*EXERCISE PROMPT:* Leave out the pictures and return every entry exactly as it appears.

[Saved data entries]
*****

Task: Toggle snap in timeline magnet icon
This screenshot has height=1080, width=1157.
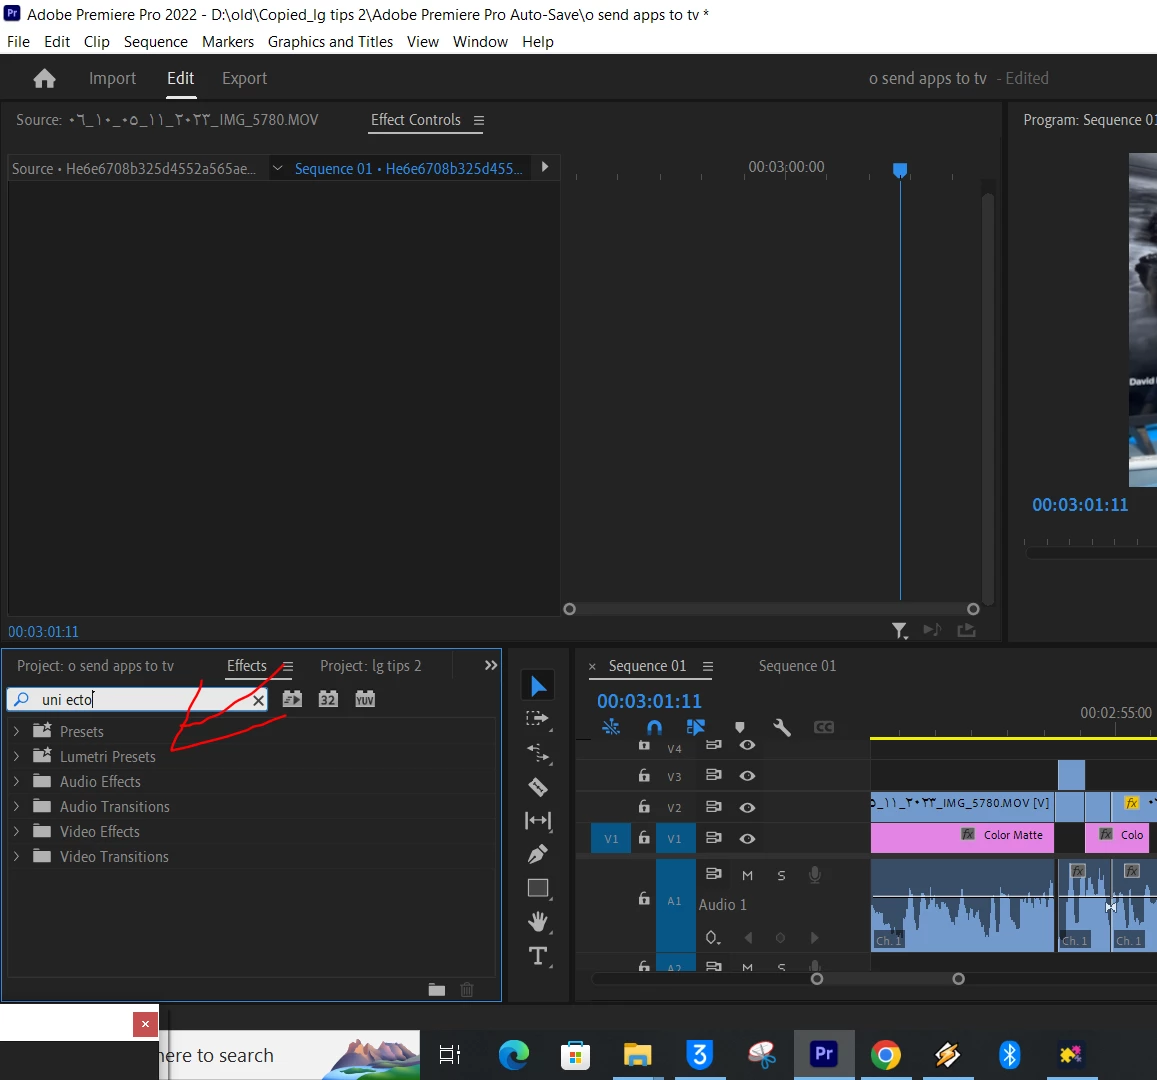Action: (x=654, y=727)
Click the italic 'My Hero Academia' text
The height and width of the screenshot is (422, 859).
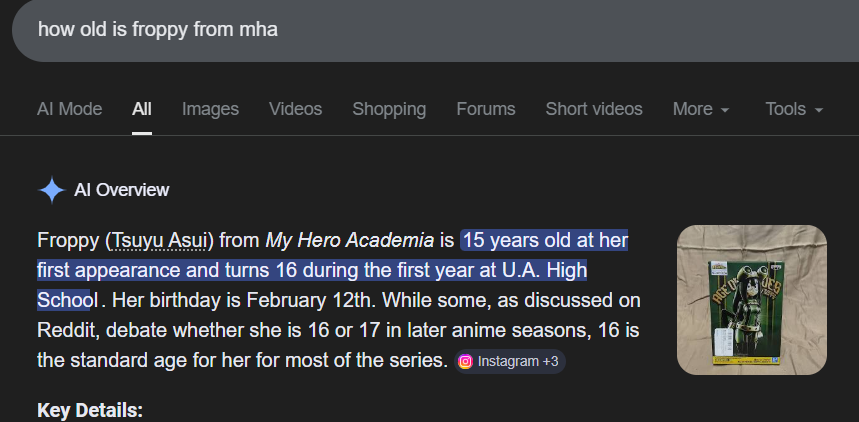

*****

*TASK RESULT:*
Task: Toggle snap in timeline magnet icon
This screenshot has height=1080, width=1157.
Action: (x=654, y=727)
Click the italic 'My Hero Academia' text
The height and width of the screenshot is (422, 859).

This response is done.